- BRIEF -
For each statement, answer yes or no on whether the counsel letter below supports it, and quote the words that decide it: (a) the Merger Agreement is dated as of August 26, 2005; (b) Royal Merger Co. is a Georgia corporation; (c) the common stock has a par value of $0.10 per share.

- EXTRACTED TEXT -
= = =

EXHIBIT 5.1

                       [LETTERHEAD OF KING & SPALDING LLP]


                               September 26, 2005

Per-Se Technologies, Inc.
1145 Sanctuary Parkway, Suite 200
Alpharetta, GA 30004

Re:      Registration Statement on Form S-4

Ladies and Gentlemen:

         We have acted as counsel for Per-Se Technologies, Inc., a Delaware
corporation (the "Company"), in connection with the filing with the Securities
and Exchange Commission of the Company's Registration Statement on Form S-4,
(the "Registration Statement") relating to the issuance of shares of the
Company's common stock, par value $0.01 per share, including the associated
preferred stock purchase rights (collectively, the "Shares"), to be issued to
the stockholders of NDCHealth Corporation, a Delaware corporation ("NDCHealth"),
pursuant to an Agreement and Plan of Merger (the "Merger Agreement"), dated as
of August 26, 2005, by and among the Company, Royal Merger Co., a Delaware
corporation and a wholly owned subsidiary of the Company (the "Merger
Subsidiary"), and NDCHealth.

         In so acting, we have reviewed such matters of law and examined
original, certified, conformed or photographic copies of such other documents,
records, agreements and certificates as we have deemed necessary as a basis for
the opinions hereinafter expressed. In such review, we have assumed the
genuineness of signatures on all documents submitted to us as originals, the
conformity to original documents of all copies submitted to us as certified,
conformed or photographic copies and the legal capacity of all natural persons.

= = =

- MATERIAL -

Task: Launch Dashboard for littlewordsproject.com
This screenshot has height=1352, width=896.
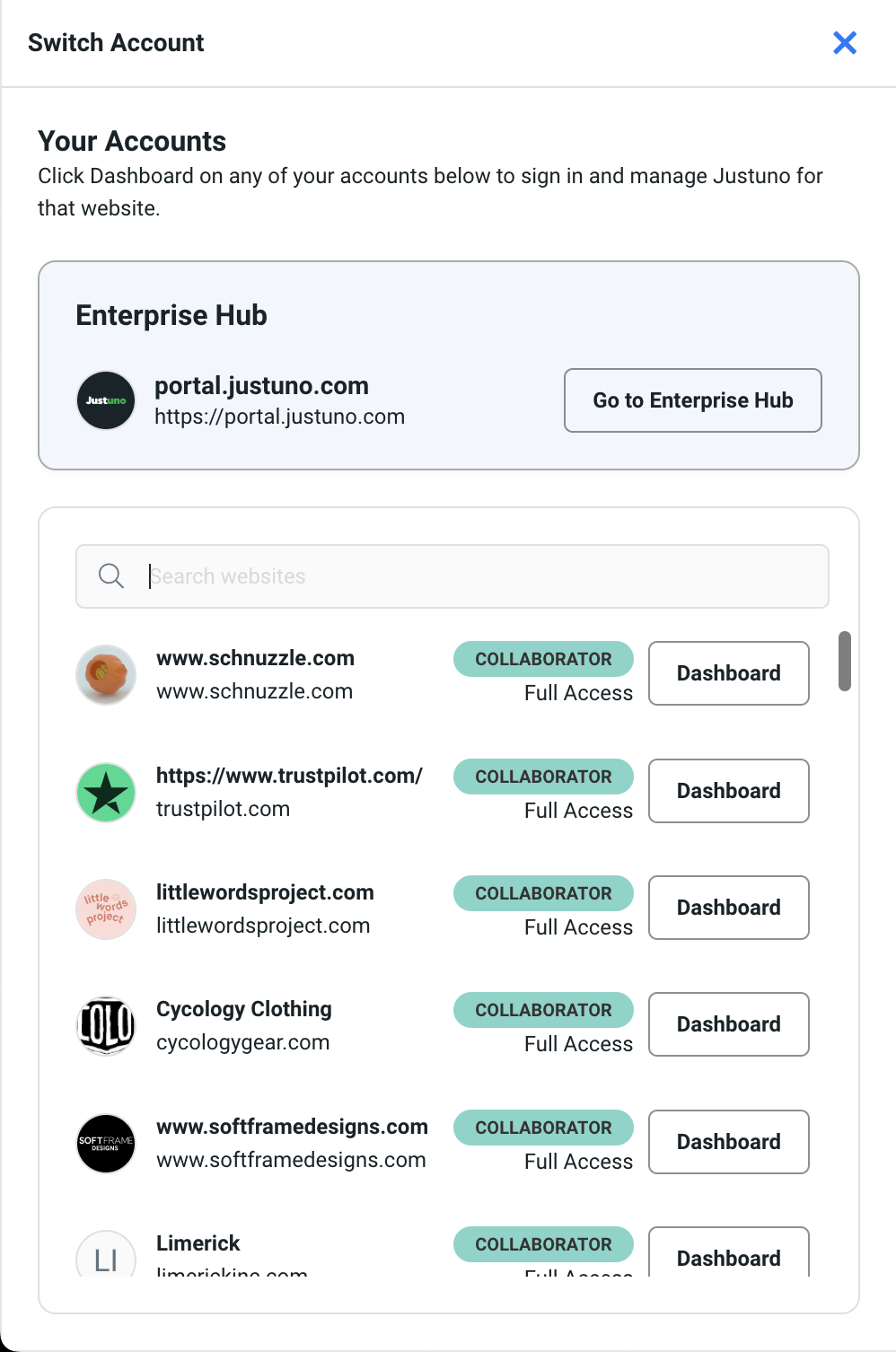Action: 728,908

= = =

- SOLUTION FOR THIS EXERCISE -
(a) Yes: "dated as of August 26, 2005"
(b) No: "Royal Merger Co., a Delaware corporation"
(c) No: "par value $0.01 per share"